A line qualifies if it holds the string "agent". Copy every qualifying line from the records.

WORKING DATA Block Start

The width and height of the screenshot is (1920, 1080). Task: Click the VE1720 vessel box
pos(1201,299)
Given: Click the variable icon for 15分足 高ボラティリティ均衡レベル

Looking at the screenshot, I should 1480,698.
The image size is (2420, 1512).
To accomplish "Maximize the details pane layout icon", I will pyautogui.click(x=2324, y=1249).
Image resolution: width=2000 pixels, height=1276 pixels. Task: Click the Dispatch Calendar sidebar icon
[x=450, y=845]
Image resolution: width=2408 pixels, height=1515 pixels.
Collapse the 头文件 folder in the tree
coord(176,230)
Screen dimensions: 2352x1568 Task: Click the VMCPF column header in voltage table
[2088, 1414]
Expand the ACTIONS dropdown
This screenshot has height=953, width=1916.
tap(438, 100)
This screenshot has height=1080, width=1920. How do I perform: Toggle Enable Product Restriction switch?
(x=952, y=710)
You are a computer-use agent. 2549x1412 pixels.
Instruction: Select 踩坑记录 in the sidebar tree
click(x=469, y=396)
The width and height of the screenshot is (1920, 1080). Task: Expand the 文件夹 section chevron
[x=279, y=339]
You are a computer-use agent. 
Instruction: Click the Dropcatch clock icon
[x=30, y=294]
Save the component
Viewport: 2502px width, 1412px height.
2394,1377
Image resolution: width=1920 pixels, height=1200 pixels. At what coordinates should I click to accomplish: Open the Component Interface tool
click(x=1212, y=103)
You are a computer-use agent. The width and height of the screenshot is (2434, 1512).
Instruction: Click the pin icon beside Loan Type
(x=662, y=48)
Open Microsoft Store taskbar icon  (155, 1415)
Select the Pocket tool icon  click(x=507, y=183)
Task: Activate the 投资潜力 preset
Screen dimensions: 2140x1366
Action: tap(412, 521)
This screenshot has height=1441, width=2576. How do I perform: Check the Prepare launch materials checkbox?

WORKING DATA Block End

**WRITTEN RESPONSE:**
You are a computer-use agent. 2549x1412 pixels.
You are a computer-use agent. 
You are a computer-use agent. The width and height of the screenshot is (2434, 1512).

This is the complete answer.